TASK ITEM →
Go through the data and copy every line in which "page" appears.
---------- DATASET EXTRACT ----------
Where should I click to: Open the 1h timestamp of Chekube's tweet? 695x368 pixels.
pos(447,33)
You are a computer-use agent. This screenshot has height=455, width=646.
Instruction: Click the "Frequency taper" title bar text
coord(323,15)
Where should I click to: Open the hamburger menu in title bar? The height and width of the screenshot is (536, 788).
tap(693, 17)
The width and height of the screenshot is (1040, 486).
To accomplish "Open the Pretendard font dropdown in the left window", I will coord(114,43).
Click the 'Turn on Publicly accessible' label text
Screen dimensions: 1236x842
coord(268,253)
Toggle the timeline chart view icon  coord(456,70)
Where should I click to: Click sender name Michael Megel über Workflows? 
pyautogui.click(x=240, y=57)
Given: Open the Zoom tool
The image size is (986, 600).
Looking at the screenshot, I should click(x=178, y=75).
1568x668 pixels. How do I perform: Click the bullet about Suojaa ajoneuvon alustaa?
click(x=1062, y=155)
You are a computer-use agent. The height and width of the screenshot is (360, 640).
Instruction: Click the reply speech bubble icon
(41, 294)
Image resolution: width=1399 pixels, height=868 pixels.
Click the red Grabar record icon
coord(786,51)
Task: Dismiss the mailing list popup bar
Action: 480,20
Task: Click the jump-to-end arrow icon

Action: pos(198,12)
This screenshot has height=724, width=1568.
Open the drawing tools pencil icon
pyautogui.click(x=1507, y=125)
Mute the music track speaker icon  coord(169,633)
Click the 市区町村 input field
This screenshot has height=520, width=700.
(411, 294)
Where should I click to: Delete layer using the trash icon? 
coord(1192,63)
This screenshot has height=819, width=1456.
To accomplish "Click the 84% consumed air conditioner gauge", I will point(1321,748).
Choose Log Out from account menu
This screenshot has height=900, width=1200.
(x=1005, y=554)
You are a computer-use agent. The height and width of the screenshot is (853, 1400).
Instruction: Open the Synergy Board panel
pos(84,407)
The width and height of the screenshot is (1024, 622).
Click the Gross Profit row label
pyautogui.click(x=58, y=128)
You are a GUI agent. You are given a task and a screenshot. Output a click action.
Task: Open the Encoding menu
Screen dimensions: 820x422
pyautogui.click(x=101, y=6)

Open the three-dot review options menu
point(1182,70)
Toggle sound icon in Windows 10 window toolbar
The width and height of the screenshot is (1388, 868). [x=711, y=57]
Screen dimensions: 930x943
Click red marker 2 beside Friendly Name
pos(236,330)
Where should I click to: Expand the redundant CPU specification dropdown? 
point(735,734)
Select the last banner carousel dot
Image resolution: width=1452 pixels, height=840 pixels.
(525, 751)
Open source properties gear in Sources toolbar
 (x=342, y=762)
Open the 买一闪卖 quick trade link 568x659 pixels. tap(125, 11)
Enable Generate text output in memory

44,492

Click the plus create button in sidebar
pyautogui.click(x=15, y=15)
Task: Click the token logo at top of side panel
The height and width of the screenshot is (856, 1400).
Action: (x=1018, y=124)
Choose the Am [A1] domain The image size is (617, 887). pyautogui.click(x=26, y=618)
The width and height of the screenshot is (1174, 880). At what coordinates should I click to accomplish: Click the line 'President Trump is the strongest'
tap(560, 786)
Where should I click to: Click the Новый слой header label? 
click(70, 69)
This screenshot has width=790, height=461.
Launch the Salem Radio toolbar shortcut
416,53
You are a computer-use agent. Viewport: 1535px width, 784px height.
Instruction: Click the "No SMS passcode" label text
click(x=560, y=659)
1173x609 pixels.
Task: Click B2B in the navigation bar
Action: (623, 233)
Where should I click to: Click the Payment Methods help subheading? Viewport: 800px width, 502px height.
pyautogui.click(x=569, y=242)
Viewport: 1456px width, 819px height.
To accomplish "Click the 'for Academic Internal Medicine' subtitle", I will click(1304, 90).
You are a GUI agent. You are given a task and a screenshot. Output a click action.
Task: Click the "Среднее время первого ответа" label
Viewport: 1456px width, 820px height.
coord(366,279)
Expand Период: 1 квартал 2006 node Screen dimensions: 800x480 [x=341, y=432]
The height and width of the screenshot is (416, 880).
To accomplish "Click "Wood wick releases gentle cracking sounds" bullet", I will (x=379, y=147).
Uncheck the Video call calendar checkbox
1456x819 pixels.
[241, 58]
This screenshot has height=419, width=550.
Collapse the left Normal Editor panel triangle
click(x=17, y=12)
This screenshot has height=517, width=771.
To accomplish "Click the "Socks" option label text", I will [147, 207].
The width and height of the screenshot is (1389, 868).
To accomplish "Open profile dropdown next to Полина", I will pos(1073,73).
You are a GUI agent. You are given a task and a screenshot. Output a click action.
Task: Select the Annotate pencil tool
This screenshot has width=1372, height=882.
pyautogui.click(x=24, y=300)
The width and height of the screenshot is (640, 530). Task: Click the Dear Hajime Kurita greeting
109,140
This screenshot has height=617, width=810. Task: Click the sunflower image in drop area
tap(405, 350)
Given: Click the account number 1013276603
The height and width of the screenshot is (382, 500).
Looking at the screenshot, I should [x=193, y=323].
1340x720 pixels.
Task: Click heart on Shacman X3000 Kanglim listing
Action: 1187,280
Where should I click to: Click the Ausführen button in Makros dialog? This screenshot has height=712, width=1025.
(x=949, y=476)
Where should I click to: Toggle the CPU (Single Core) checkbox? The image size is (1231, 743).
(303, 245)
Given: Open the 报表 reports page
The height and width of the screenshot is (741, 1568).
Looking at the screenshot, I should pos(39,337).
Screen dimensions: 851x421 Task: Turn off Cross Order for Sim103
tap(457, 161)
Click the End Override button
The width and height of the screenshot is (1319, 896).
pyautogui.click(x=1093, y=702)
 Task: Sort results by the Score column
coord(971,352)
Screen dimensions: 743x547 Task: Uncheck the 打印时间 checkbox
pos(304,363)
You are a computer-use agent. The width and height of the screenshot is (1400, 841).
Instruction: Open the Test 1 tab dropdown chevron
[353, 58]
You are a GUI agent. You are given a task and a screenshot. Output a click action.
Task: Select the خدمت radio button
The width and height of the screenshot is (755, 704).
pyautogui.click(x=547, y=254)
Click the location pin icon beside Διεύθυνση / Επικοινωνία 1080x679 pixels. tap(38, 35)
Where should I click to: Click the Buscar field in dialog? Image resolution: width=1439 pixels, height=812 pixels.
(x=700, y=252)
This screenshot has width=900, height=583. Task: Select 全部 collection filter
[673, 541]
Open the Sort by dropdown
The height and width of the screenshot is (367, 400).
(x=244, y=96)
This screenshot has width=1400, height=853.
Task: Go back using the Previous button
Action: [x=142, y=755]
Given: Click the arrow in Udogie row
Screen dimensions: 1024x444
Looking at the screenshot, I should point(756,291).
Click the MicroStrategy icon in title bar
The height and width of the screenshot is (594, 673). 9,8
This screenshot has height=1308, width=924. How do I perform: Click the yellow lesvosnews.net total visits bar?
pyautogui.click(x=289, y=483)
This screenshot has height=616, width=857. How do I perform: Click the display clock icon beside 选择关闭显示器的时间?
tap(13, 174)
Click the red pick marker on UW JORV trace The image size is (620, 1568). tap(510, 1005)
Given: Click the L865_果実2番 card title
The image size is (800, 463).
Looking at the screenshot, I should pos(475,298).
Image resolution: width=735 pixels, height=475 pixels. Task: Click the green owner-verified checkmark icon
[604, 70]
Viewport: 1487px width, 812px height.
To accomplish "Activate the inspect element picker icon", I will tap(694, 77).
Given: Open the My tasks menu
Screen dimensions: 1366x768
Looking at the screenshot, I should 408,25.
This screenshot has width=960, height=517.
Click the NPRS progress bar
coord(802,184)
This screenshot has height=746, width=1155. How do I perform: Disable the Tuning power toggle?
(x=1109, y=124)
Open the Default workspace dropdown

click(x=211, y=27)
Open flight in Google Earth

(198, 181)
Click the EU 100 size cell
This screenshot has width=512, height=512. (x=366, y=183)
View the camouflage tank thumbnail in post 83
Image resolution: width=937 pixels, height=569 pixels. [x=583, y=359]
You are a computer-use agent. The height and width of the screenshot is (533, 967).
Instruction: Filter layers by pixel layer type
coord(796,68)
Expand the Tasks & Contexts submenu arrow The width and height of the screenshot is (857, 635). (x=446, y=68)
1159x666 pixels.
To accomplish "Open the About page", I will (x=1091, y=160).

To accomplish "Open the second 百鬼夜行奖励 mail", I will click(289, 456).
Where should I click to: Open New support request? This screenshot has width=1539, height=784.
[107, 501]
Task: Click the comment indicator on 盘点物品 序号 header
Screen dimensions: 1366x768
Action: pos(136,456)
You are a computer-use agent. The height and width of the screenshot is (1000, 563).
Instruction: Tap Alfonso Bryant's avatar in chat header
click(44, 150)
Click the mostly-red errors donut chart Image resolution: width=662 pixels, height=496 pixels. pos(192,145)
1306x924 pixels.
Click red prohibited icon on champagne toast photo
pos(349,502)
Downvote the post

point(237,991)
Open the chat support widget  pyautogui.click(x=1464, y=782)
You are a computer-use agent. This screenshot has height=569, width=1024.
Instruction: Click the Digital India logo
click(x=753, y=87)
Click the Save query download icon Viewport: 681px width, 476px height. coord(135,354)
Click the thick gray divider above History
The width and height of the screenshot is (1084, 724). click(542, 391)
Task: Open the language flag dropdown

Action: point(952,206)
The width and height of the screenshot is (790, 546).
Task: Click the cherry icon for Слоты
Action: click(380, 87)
----------
OUTPUT FOR THIS TASK →
Given: Open the 报表 reports page
To accomplish "Open the About page", I will (x=1091, y=160).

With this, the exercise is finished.